Problem
Begin with the line holding "Given: Confirm the" and end with the last line of the records below. Set down exactly those lines and leave out every picture.

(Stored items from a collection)
++++

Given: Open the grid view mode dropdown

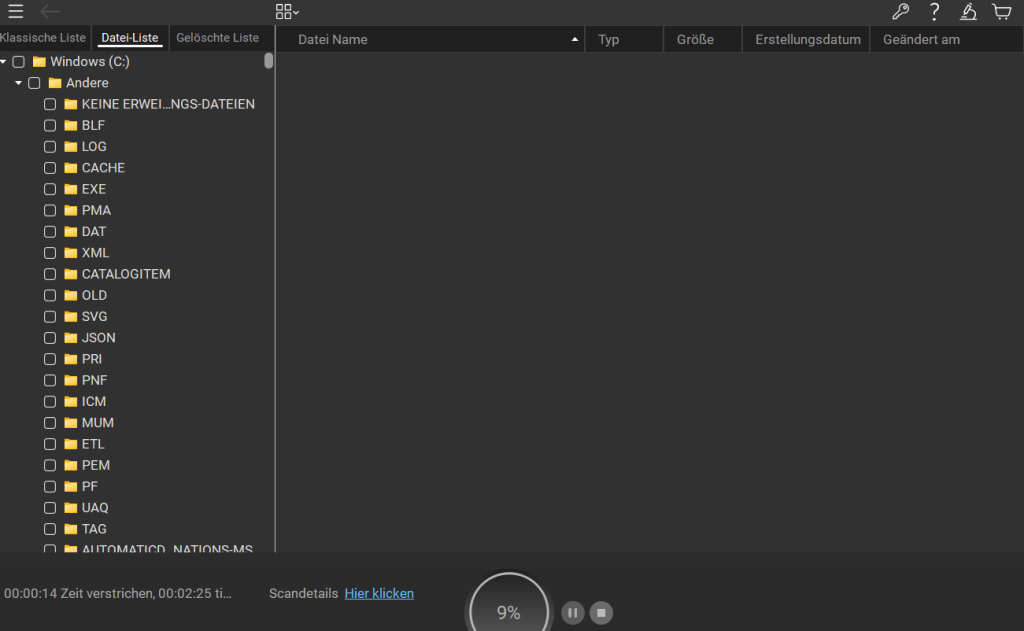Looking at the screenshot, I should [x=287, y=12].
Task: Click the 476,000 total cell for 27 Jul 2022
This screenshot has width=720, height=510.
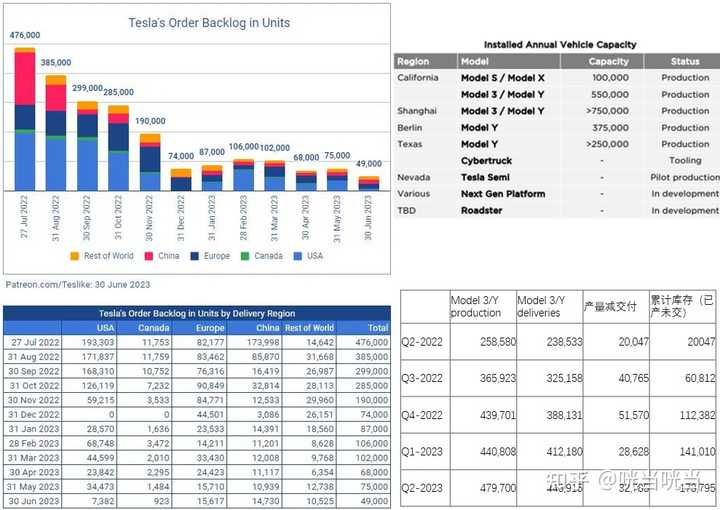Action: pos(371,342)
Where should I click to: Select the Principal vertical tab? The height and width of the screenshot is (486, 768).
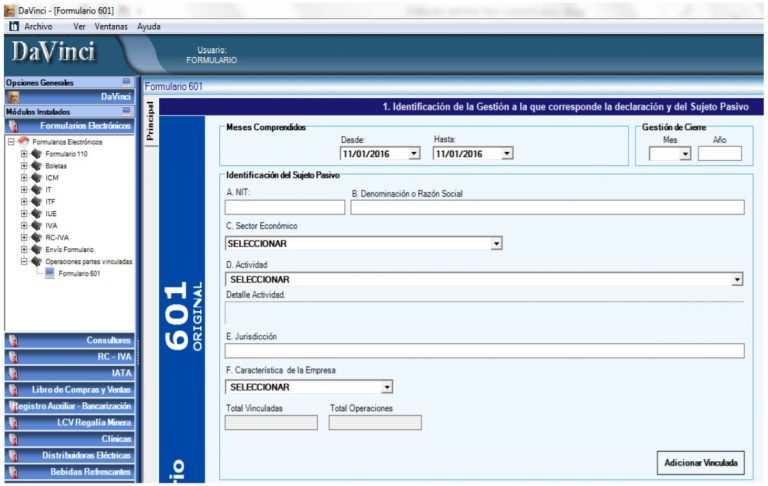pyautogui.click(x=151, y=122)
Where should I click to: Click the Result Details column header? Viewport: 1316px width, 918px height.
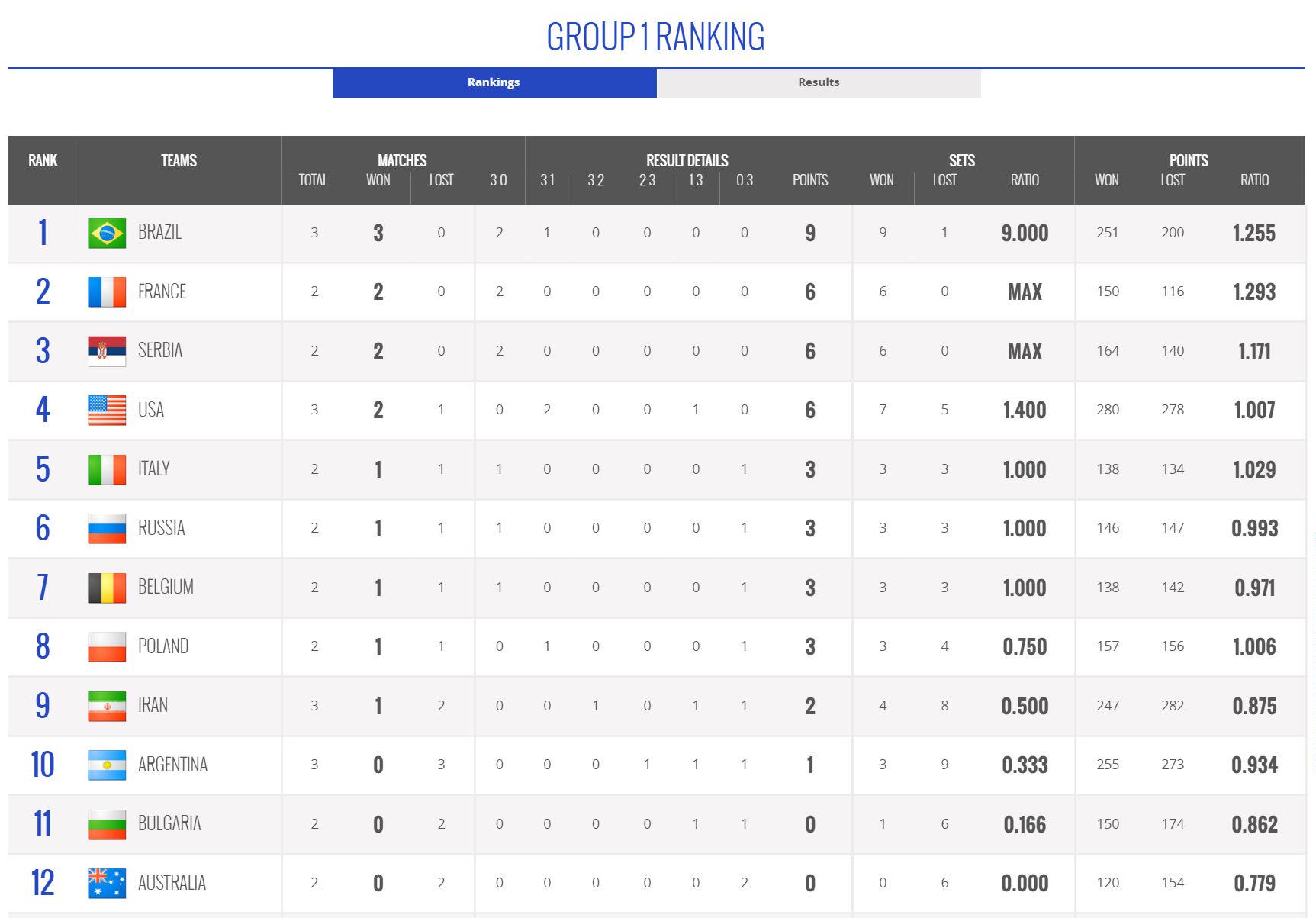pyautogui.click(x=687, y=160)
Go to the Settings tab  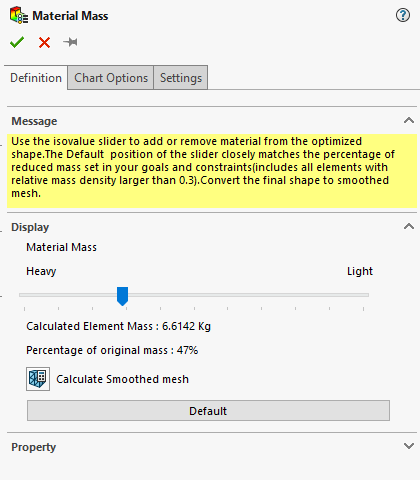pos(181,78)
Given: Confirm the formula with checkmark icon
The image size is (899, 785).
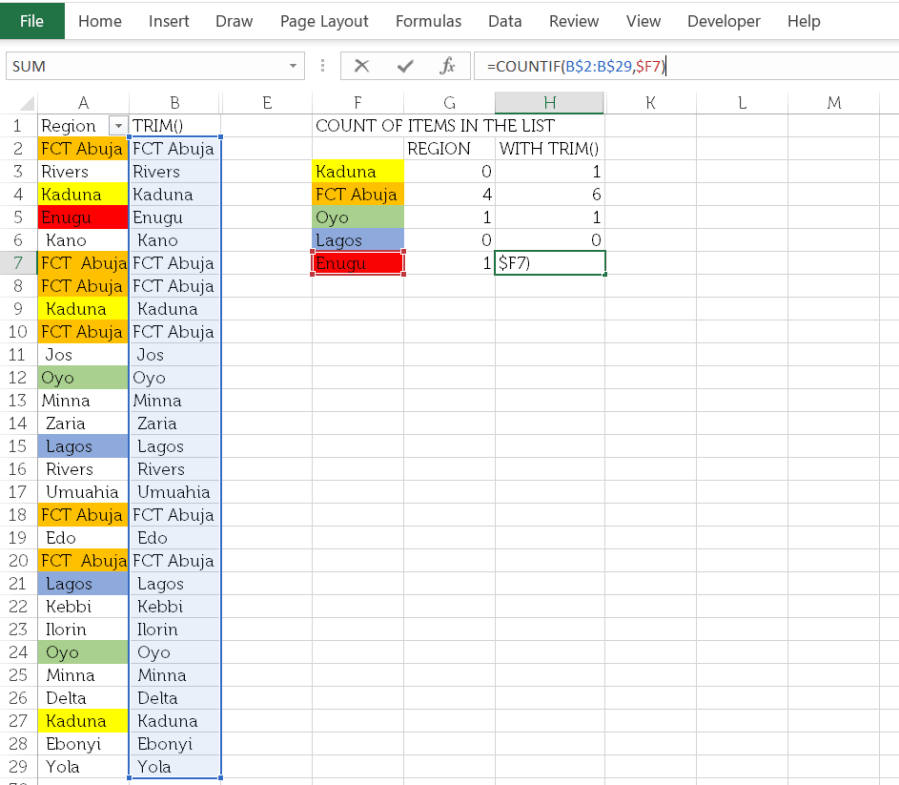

++++

Answer box
Given: Confirm the formula with checkmark icon
The image size is (899, 785).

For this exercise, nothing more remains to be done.